** start INFORMATION SUPPLIED **

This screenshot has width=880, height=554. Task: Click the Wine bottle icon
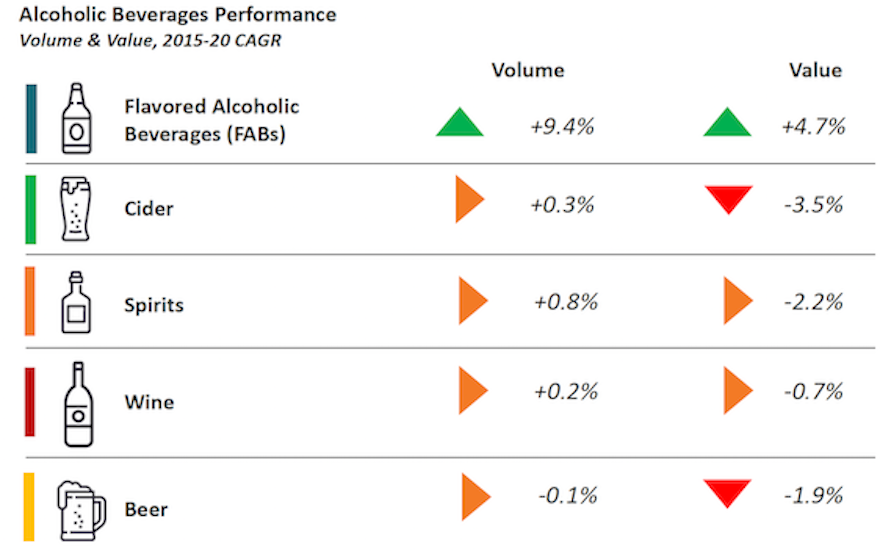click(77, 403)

** end INFORMATION SUPPLIED **
** start INFORMATION SUPPLIED **

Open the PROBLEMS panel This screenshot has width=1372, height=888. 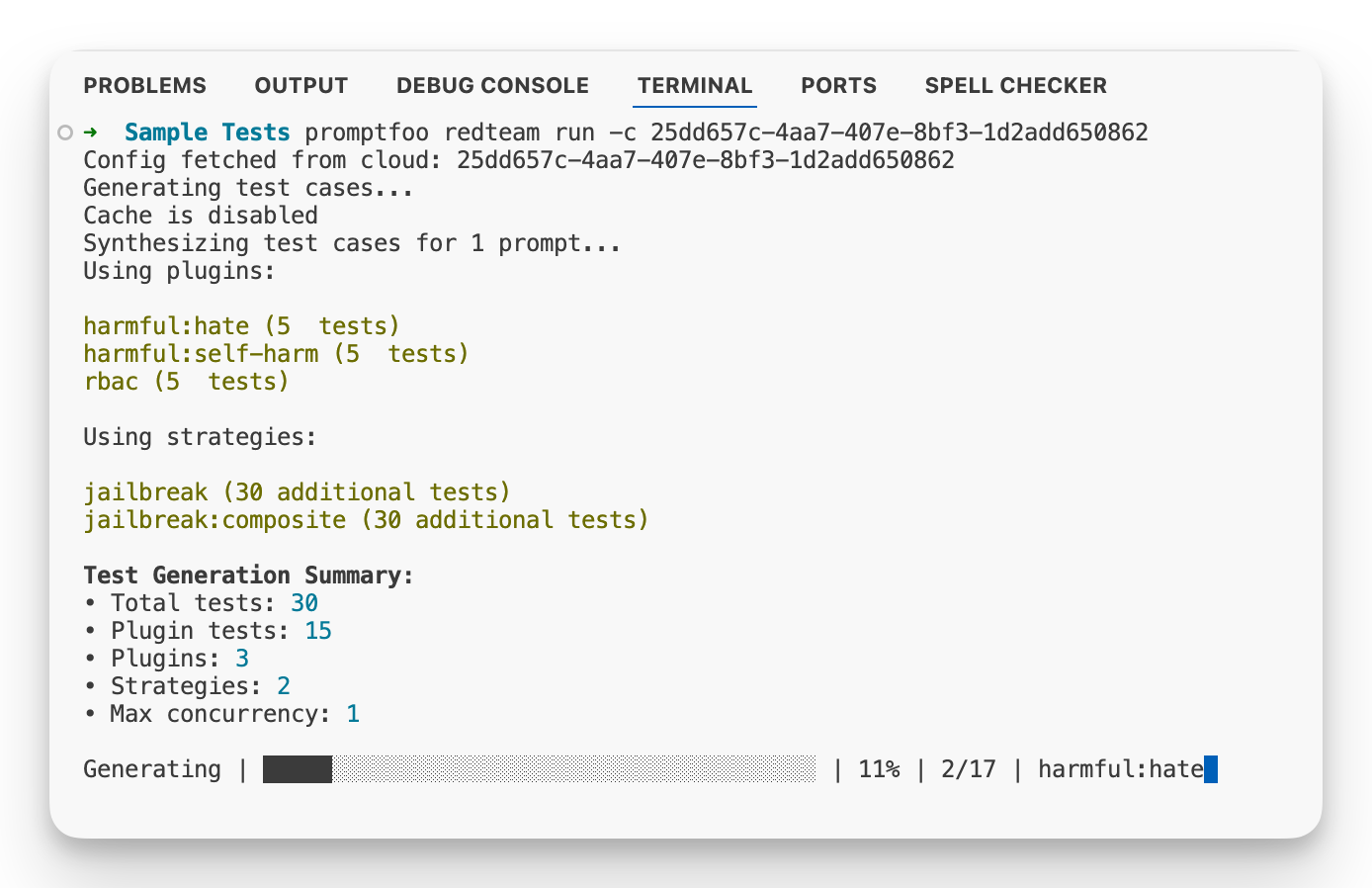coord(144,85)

** end INFORMATION SUPPLIED **
** start INFORMATION SUPPLIED **

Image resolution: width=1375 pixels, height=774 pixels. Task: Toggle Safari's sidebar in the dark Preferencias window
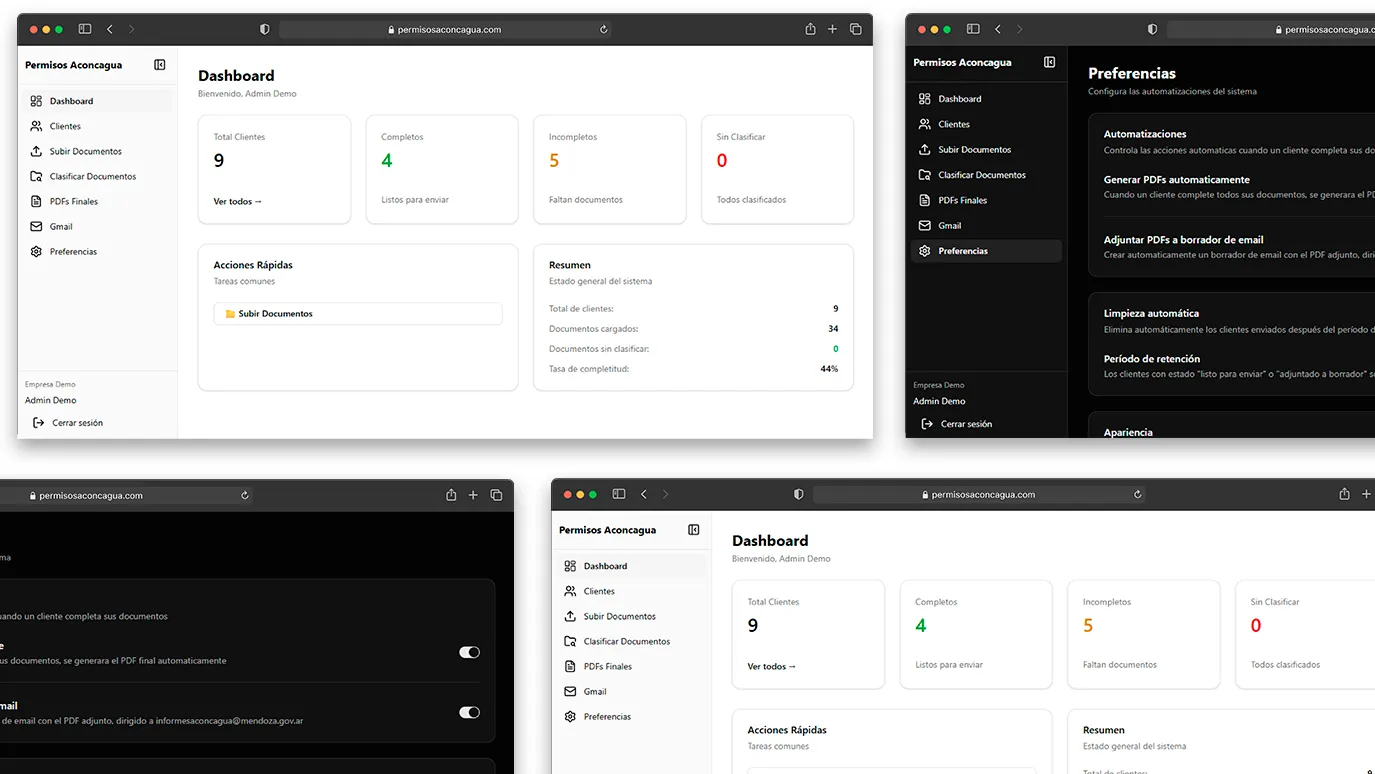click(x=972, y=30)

** end INFORMATION SUPPLIED **

Recast the part that opens with the line containing "Image resolution: width=1375" and closes with the line containing "click(x=972, y=30)" as a Markdown table with the columns Row and Line, numbering each row and skipping blank lines. Leave the pictures out of the answer.

▶ REPLY:
| Row | Line |
|---|---|
| 1 | Image resolution: width=1375 pixels, height=774 pixels. Task: Toggle Safari's sidebar in the dark Preferencias window |
| 2 | click(x=972, y=30) |